DIRECTION:
Switch every "GUI agent" in the items below to "screen assistant", and write out all the lines again with nothing else changed.

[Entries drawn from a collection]
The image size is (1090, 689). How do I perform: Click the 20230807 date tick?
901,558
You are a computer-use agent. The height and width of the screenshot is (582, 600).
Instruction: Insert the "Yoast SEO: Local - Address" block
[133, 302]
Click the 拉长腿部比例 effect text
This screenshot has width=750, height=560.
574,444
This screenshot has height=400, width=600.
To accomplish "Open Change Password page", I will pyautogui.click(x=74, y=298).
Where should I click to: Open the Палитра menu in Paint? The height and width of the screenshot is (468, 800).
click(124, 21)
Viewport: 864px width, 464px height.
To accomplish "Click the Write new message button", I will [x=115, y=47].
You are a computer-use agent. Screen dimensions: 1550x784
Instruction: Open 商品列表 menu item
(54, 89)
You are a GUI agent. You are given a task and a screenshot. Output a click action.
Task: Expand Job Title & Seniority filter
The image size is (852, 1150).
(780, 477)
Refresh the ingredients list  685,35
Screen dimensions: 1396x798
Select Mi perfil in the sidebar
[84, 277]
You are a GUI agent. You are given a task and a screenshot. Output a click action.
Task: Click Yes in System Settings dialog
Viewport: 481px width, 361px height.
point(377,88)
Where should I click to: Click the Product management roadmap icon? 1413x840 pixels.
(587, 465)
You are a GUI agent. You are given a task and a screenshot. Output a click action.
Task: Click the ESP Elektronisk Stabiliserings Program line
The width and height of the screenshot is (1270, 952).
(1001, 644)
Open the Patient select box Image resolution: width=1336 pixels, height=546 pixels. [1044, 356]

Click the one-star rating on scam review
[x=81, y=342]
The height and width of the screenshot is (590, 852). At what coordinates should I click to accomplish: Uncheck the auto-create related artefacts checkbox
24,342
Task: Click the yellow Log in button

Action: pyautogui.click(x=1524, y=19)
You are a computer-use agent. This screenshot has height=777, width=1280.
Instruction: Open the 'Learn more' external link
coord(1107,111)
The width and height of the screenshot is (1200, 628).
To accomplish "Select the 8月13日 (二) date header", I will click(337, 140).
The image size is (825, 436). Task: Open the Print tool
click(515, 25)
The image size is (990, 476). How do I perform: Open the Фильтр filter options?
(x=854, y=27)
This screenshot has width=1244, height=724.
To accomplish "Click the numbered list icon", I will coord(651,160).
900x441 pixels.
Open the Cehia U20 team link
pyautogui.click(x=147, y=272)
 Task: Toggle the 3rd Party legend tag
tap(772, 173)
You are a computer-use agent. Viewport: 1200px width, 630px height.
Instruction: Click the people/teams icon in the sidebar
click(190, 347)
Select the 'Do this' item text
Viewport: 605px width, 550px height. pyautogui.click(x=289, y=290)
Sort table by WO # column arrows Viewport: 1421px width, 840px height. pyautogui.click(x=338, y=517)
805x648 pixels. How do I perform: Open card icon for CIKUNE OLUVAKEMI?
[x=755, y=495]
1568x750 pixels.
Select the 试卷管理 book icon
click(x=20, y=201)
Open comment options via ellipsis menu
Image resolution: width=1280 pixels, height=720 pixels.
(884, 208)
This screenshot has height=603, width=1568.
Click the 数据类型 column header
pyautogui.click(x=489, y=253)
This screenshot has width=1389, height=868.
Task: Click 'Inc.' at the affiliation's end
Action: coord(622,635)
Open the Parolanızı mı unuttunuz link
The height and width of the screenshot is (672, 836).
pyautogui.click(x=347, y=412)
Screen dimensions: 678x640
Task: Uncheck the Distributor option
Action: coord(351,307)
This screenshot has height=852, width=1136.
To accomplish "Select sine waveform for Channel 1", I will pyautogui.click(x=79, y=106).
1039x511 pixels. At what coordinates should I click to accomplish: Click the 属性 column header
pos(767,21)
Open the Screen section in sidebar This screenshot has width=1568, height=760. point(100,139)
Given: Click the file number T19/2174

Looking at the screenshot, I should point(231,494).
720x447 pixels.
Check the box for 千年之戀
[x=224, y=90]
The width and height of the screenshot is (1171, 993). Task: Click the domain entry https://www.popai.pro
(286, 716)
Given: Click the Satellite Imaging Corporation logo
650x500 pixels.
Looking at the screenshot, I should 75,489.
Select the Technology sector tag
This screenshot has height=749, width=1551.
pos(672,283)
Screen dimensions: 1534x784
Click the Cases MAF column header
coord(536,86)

ANSWER TO THE TASK:
The image size is (1090, 689). How do I perform: Click the 20230807 date tick?
901,558
You are a computer-use agent. The height and width of the screenshot is (582, 600).
Instruction: Insert the "Yoast SEO: Local - Address" block
[133, 302]
Click the 拉长腿部比例 effect text
This screenshot has width=750, height=560.
574,444
This screenshot has height=400, width=600.
To accomplish "Open Change Password page", I will pyautogui.click(x=74, y=298).
Where should I click to: Open the Палитра menu in Paint? The height and width of the screenshot is (468, 800).
click(124, 21)
Viewport: 864px width, 464px height.
To accomplish "Click the Write new message button", I will [x=115, y=47].
You are a computer-use agent. Screen dimensions: 1550x784
Instruction: Open 商品列表 menu item
(54, 89)
You are a screen assistant. You are given a task and a screenshot. Output a click action.
Task: Expand Job Title & Seniority filter
The image size is (852, 1150).
(780, 477)
Refresh the ingredients list  685,35
Screen dimensions: 1396x798
Select Mi perfil in the sidebar
[84, 277]
You are a screen assistant. You are given a task and a screenshot. Output a click action.
Task: Click Yes in System Settings dialog
Viewport: 481px width, 361px height.
point(377,88)
Where should I click to: Click the Product management roadmap icon? 1413x840 pixels.
(587, 465)
You are a screen assistant. You are given a task and a screenshot. Output a click action.
Task: Click the ESP Elektronisk Stabiliserings Program line
The width and height of the screenshot is (1270, 952).
(1001, 644)
Open the Patient select box Image resolution: width=1336 pixels, height=546 pixels. [1044, 356]

Click the one-star rating on scam review
[x=81, y=342]
The height and width of the screenshot is (590, 852). At what coordinates should I click to accomplish: Uncheck the auto-create related artefacts checkbox
24,342
Task: Click the yellow Log in button

Action: pyautogui.click(x=1524, y=19)
You are a computer-use agent. This screenshot has height=777, width=1280.
Instruction: Open the 'Learn more' external link
coord(1107,111)
The width and height of the screenshot is (1200, 628).
To accomplish "Select the 8月13日 (二) date header", I will click(337, 140).
The image size is (825, 436). Task: Open the Print tool
click(515, 25)
The image size is (990, 476). How do I perform: Open the Фильтр filter options?
(x=854, y=27)
This screenshot has width=1244, height=724.
To accomplish "Click the numbered list icon", I will coord(651,160).
900x441 pixels.
Open the Cehia U20 team link
pyautogui.click(x=147, y=272)
 Task: Toggle the 3rd Party legend tag
tap(772, 173)
You are a computer-use agent. Viewport: 1200px width, 630px height.
Instruction: Click the people/teams icon in the sidebar
click(190, 347)
Select the 'Do this' item text
Viewport: 605px width, 550px height. pyautogui.click(x=289, y=290)
Sort table by WO # column arrows Viewport: 1421px width, 840px height. pyautogui.click(x=338, y=517)
805x648 pixels. How do I perform: Open card icon for CIKUNE OLUVAKEMI?
[x=755, y=495]
1568x750 pixels.
Select the 试卷管理 book icon
click(x=20, y=201)
Open comment options via ellipsis menu
Image resolution: width=1280 pixels, height=720 pixels.
(884, 208)
This screenshot has height=603, width=1568.
Click the 数据类型 column header
pyautogui.click(x=489, y=253)
This screenshot has width=1389, height=868.
Task: Click 'Inc.' at the affiliation's end
Action: coord(622,635)
Open the Parolanızı mı unuttunuz link
The height and width of the screenshot is (672, 836).
pyautogui.click(x=347, y=412)
Screen dimensions: 678x640
Task: Uncheck the Distributor option
Action: coord(351,307)
This screenshot has height=852, width=1136.
To accomplish "Select sine waveform for Channel 1", I will pyautogui.click(x=79, y=106).
1039x511 pixels. At what coordinates should I click to accomplish: Click the 属性 column header
pos(767,21)
Open the Screen section in sidebar This screenshot has width=1568, height=760. point(100,139)
Given: Click the file number T19/2174

Looking at the screenshot, I should point(231,494).
720x447 pixels.
Check the box for 千年之戀
[x=224, y=90]
The width and height of the screenshot is (1171, 993). Task: Click the domain entry https://www.popai.pro
(286, 716)
Given: Click the Satellite Imaging Corporation logo
650x500 pixels.
Looking at the screenshot, I should 75,489.
Select the Technology sector tag
This screenshot has height=749, width=1551.
pos(672,283)
Screen dimensions: 1534x784
Click the Cases MAF column header
coord(536,86)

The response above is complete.